Department of Statistics, School of Mathematical Sciences, Heilongjiang University, Harbin, 150080, China.
J Hum Genet. 2018 Jan;63(1):37-45. doi: 10.1038/s10038-017-0354-2. Epub 2017 Nov 7.
Next-generation sequencing technology not only presents a new method for the detection of human genomic structural variation, but also provides a large number of genetic data of rare variants for us. Currently, how to detect association between human complex diseases and rare variants using genetical data has attracted extensive attention. In the field of medicine, many people's health and disease conditions are measured by ordinal response variables, namely, the trait value reflects the development stage or severity of a certain condition. However, most existing methods to test for association between rare variants and complex diseases are designed to deal with dichotomous or quantitative traits. Association analysis methods of ordinal traits are relatively fewer, and considering ordinal traits as dichotomous and quantitative traits will inevitably lose some valuable information in the original data. Therefore, in this paper, we extend an existing method of adaptive combination of P values (ADA) and propose a new method of association analysis for ordinal trait based on it (called OR-ADA) to test for possible association between ordinal trait and rare variants. In our method, we establish a cumulative logistic regression model, in which the regression coefficients are estimated by the Newton-Raphson algorithm and the likelihood ratio test is used to test the association. Through a large number of simulation studies and an example, we demonstrate the performance of the new method and compare it with several methods. The analysis results show that the OR-ADA strategy is robust to the signs of effects of causal variants and more powerful under many scenarios.

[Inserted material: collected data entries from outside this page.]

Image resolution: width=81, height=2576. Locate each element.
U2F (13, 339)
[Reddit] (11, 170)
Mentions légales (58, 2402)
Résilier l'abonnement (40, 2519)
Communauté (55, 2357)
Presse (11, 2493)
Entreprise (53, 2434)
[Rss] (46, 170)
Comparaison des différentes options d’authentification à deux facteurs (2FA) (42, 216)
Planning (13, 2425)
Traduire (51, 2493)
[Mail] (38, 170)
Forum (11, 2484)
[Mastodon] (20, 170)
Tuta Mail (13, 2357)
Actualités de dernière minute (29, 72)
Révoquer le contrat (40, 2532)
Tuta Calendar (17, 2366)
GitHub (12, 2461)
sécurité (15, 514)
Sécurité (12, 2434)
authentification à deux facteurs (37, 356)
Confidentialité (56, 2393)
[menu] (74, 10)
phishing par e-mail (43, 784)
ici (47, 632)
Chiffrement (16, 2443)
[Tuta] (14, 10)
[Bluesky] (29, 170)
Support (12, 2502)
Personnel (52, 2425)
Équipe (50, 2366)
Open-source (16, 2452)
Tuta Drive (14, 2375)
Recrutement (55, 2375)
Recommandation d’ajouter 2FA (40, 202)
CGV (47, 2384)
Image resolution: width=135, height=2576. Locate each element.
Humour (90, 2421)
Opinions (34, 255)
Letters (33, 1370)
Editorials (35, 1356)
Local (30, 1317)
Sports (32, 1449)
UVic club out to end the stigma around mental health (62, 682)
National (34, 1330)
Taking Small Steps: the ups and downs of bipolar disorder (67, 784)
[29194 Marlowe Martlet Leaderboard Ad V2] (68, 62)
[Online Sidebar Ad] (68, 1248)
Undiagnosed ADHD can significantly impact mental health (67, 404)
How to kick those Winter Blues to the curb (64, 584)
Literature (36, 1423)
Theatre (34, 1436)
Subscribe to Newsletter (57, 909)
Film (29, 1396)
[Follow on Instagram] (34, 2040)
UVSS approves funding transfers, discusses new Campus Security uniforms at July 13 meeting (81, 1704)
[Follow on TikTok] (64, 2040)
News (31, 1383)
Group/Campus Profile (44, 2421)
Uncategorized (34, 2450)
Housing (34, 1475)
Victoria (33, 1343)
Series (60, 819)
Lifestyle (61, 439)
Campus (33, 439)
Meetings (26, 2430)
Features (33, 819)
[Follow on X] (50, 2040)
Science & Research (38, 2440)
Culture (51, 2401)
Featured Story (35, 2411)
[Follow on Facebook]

下一代测序技术不仅为人类基因组结构变异的检测提供了新方法,还为我们提供了大量罕见变异的遗传数据。目前,如何利用遗传数据检测人类复杂疾病与罕见变异之间的关联已引起广泛关注。在医学领域,许多人的健康和疾病状况是通过有序反应变量来衡量的,即特征值反映了某种状况的发展阶段或严重程度。然而,目前大多数用于检测罕见变异与复杂疾病之间关联的方法都是针对二分类或定量性状设计的。用于分析有序性状关联的方法相对较少,并且将有序性状视为二分类和定量性状不可避免地会丢失原始数据中的一些有价值的信息。因此,本文扩展了一种现有的基于 P 值自适应组合的方法(ADA),并在此基础上提出了一种新的基于有序性状的关联分析方法(称为 OR-ADA),用于检验有序性状与罕见变异之间的可能关联。在我们的方法中,我们建立了一个累积逻辑回归模型,其中使用牛顿-拉斐逊算法估计回归系数,并使用似然比检验来检验关联。通过大量的模拟研究和一个实例,我们验证了新方法的性能,并将其与几种方法进行了比较。分析结果表明,OR-ADA 策略对因果变异效应的符号具有稳健性,并且在许多情况下更具威力。